Begin Raw records
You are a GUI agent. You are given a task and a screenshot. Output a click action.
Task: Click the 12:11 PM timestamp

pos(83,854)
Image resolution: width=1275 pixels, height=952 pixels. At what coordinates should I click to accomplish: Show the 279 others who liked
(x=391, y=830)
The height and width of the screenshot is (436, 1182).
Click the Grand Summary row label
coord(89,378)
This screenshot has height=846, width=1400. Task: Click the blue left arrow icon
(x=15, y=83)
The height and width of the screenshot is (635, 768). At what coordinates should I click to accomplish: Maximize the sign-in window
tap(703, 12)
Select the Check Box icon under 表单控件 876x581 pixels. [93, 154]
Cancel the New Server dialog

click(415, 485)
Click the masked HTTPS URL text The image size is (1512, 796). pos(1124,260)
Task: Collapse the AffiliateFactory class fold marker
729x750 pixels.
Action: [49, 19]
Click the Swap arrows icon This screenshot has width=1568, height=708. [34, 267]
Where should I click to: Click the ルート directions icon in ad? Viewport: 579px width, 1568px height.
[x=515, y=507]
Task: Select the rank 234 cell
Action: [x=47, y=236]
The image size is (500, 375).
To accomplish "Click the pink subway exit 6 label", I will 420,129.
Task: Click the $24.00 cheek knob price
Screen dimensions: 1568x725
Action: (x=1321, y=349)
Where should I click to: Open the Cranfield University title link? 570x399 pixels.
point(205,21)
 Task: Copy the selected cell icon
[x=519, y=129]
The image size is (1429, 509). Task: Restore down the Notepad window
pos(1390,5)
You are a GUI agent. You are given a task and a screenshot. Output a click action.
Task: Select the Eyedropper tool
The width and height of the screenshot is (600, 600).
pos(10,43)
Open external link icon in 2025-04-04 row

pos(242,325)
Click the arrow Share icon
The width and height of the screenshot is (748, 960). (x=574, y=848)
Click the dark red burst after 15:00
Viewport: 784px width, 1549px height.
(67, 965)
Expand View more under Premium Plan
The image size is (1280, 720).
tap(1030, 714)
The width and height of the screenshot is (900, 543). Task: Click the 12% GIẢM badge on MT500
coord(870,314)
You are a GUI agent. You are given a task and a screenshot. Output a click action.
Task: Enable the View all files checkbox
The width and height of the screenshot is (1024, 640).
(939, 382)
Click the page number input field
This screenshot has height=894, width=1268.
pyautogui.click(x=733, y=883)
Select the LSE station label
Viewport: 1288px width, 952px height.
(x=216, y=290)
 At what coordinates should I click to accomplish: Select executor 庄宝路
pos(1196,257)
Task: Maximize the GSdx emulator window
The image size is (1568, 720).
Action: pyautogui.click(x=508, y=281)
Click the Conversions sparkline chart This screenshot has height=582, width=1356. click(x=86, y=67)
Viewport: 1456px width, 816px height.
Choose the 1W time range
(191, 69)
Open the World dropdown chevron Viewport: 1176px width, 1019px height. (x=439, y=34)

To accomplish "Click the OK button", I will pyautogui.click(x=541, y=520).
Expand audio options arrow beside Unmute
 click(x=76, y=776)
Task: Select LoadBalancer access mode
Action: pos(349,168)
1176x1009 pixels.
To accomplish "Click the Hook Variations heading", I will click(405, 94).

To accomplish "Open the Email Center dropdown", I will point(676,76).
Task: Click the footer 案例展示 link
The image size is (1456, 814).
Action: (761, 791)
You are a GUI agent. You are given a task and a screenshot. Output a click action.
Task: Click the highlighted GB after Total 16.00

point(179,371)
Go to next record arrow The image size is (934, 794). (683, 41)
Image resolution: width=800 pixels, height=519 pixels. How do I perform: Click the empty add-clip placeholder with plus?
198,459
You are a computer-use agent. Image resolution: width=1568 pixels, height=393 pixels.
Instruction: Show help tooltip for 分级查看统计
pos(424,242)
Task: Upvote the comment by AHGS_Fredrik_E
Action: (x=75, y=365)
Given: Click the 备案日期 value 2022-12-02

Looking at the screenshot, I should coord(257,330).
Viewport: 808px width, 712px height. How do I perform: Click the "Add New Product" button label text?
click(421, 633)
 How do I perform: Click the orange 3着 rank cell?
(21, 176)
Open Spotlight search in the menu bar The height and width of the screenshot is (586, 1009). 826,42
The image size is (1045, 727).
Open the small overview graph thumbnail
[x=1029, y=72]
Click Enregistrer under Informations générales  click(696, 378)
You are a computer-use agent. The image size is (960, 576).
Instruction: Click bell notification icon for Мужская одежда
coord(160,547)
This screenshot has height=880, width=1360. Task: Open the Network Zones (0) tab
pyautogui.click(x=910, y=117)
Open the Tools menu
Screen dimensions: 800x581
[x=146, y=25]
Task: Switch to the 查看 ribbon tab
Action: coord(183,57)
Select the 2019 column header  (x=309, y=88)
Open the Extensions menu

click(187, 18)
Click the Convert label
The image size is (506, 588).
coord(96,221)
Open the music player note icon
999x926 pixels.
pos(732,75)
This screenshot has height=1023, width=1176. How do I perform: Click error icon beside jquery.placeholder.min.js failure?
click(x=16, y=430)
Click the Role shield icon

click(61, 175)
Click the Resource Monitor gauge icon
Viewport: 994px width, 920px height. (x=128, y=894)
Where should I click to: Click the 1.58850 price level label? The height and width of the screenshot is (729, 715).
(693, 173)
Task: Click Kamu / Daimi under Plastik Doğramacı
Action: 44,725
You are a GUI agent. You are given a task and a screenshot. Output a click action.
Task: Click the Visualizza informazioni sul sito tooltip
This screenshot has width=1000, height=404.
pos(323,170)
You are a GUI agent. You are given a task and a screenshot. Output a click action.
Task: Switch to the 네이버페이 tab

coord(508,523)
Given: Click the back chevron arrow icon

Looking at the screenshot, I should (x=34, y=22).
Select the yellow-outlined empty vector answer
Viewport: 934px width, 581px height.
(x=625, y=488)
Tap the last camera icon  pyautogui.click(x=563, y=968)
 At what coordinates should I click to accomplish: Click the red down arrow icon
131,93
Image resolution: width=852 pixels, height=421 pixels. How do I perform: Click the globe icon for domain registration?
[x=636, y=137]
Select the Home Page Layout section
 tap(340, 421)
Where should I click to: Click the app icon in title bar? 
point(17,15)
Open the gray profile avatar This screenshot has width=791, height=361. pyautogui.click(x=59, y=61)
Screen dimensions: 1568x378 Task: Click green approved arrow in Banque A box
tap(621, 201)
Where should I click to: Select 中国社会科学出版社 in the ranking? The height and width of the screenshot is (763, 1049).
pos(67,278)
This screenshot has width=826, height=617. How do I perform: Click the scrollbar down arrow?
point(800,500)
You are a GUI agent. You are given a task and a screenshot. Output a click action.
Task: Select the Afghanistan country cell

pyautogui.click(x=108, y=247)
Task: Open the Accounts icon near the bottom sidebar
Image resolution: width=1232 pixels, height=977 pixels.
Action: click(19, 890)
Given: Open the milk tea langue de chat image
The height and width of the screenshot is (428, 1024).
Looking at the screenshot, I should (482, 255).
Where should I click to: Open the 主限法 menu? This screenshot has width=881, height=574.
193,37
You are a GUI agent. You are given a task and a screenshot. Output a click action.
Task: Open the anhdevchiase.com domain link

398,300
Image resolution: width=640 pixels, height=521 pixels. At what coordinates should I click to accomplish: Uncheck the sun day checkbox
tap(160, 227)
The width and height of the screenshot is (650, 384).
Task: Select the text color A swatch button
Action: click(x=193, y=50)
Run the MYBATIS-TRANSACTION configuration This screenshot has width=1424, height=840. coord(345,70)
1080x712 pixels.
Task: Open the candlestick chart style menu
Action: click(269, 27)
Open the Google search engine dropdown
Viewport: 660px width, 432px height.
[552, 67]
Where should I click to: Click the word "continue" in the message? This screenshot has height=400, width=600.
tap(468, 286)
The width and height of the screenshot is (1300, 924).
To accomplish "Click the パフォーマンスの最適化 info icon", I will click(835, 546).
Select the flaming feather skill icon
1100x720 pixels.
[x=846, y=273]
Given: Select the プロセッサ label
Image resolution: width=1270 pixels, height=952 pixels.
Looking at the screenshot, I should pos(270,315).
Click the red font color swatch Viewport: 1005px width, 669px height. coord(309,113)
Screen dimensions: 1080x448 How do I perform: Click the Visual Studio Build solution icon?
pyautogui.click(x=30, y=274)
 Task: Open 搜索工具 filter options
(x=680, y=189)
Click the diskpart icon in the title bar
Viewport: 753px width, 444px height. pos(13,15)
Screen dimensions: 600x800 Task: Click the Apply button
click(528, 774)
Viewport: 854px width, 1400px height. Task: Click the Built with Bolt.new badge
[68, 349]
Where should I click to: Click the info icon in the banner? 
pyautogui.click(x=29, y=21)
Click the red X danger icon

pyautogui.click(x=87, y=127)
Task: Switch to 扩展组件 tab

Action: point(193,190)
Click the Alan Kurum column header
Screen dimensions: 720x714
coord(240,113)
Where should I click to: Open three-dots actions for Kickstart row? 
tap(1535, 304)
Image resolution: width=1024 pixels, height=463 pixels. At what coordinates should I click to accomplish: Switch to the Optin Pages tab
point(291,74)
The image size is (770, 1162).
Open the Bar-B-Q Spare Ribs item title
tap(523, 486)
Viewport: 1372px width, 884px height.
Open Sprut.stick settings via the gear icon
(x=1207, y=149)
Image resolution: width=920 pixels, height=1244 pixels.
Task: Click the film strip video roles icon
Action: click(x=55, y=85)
End Raw records
Instructions to follow
Retype the lines of the listing above, starting at the line containing "Given: Select the プロセッサ label" and ending at the line containing "(x=680, y=189)", both included.

Result for this task
Given: Select the プロセッサ label
Image resolution: width=1270 pixels, height=952 pixels.
Looking at the screenshot, I should pos(270,315).
Click the red font color swatch Viewport: 1005px width, 669px height. coord(309,113)
Screen dimensions: 1080x448 How do I perform: Click the Visual Studio Build solution icon?
pyautogui.click(x=30, y=274)
 Task: Open 搜索工具 filter options
(x=680, y=189)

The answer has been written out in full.